Kritik11. September 2024

Venedig 2024: «Joker: Folie à Deux»: Musikalische Fantasie im Gefängnis

Venedig 2024: «Joker: Folie à Deux»: Musikalische Fantasie im Gefängnis
© Warner Brothers Switzerland

In der von Todd Phillips inszenierten Fortsetzung seines riesigen Erfolgs «Joker» lernt Arthur Fleck die Liebe kennen, bevor sein Mordprozess beginnt.

«Joker: Folie à Deux»: Musikalische Fantasie im Gefängnis

Todd Phillips | 138 min.

Ein Text von Marine Guillain, übersetzt aus dem Französischen

Es war einer der am meisten erwarteten Filme des 81. Filmfestivals von Venedig.
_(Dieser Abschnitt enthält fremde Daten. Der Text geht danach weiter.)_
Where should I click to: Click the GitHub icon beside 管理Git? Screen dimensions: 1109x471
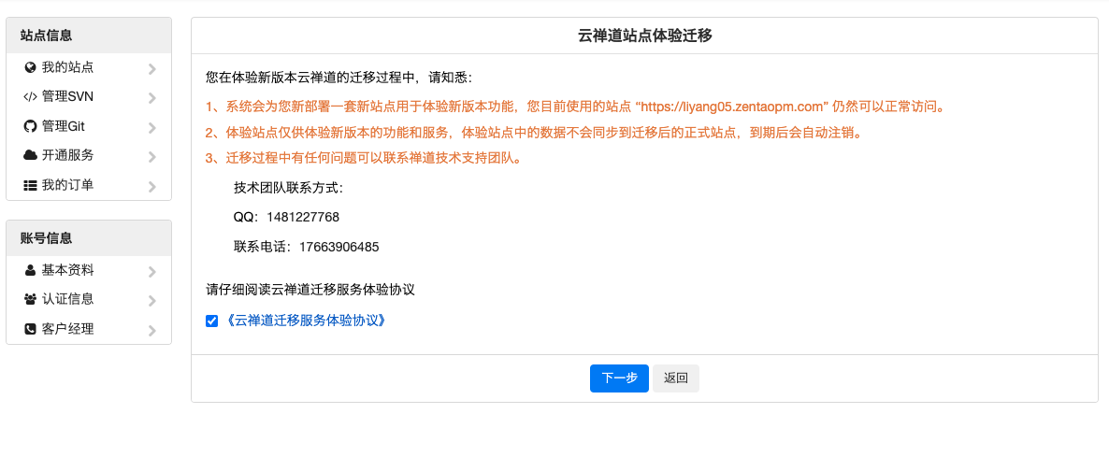[x=30, y=126]
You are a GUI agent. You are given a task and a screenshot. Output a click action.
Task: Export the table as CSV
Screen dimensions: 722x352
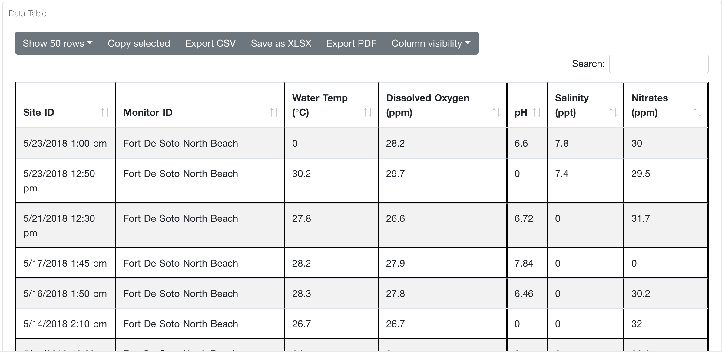coord(210,43)
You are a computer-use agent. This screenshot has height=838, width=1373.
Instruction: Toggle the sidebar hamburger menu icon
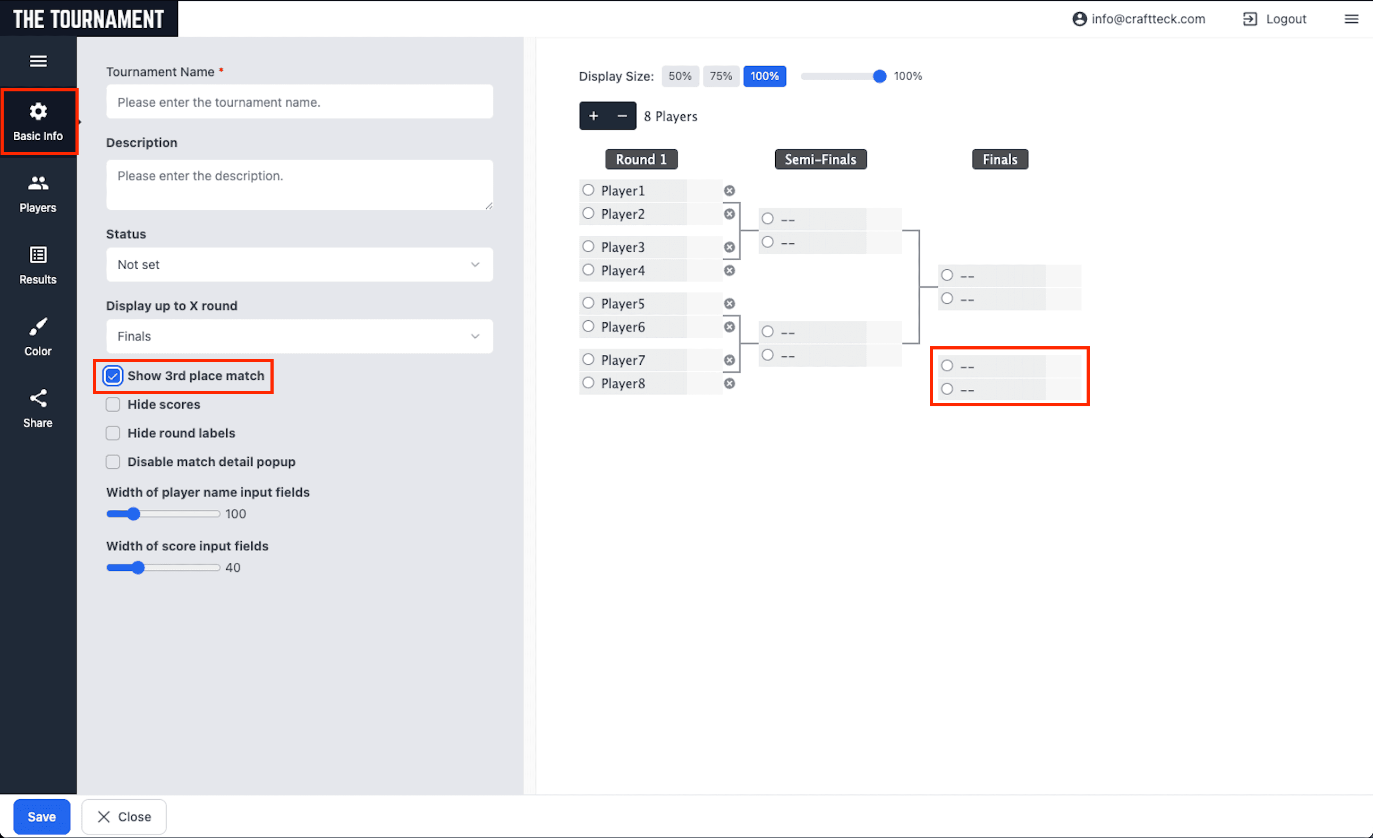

Bevor er am 3. Oktober in die Deutschschweizer Kinos kommt, wurde «Joker: Folie à Deux» zunächst auf dem Lido vorgestellt – fünf Jahre nach dem grossen Erfolg des ersten Teils (1 Milliarde Dollar Einspielergebnis und zwei Oscars), der hier den Goldenen Löwen, die höchste Auszeichnung, gewonnen hatte.

Am Ende des ersten Films wurde der Joker (Joaquin Phoenix) alias Arthur Fleck von den Behörden wegen des Mordes an fünf Menschen verhaftet. «Joker: Folie à Deux» spielt zwei Jahre nach diesen Taten. Arthur Fleck wird in die Nervenheilanstalt von Arkham eingewiesen. Kurz vor seinem Prozess versuchen Psycholog:innen und Anwält:innen, die gespaltene Persönlichkeit des Helden zu beweisen, was seine Strafe mildern könnte. Arthur hingegen scheint sich um nichts mehr zu kümmern und nimmt sein Schicksal widerspruchslos hin. Doch als er Lee (Lady Gaga) kennenlernt und sich auf den ersten Blick in sie verliebt, eröffnen sich neue Perspektiven...

Nach dem überwältigenden ersten Teil war es einerseits sehr aufregend, als die Lichter gedimmt wurden und die Stimmen im Sala Grande verstummten, um die Fortsetzung zu sehen, andererseits aber auch ein wenig beunruhigend: Kann eine Fortsetzung das Niveau des ersten Films erreichen? Welche Überraschungen hält Todd Phillips für uns bereit? Die erste, die ebenso überraschend wie erfreulich ist, ist, dass sich «Joker: Folie à Deux» als Musical entpuppt. Die beiden Hauptdarsteller:innen singen und tanzen in schwungvollen Nummern, die die Welt in Jokers Kopf darstellen sollen. Der Kontrast zwischen diesen farbenfrohen Einlagen und der dunklen, realen Welt funktioniert besonders gut.

Was man diesem zweiten Teil vorwerfen kann, ist allerdings ein etwas ungleichmässiges Tempo, das nach einer intensiven ersten Hälfte ins Stocken gerät. Der ganze Film spielt sich zwischen Gefängnis und Gerichtssaal ab, während wir Batmans Erzfeind liebend gerne wieder auf den Strassen von Gotham City gesehen hätten, wo es zu einem Wiedersehen mit dem maskierten Rächer kommt. Harley Quinn, die von einer fantastischen Lady Gaga gespielt wird, die nach «A Star is Born» und «House of Gucci» nicht mehr beweisen muss, dass sie sowohl als Schauspielerin als auch als Sängerin eine gute Figur macht, entwickelt sich nicht weiter und bleibt zu sehr im Hintergrund. Aber auch wenn die Geschichte nicht genügend Fortschritte macht (ein dritter Teil scheint an dieser Stelle notwendig), verleihen die guten Ideen (z. B. eine Parodie auf Cartoon Warner Bros.) und die atemberaubende Inszenierung dem Film eine einzigartige Kraft.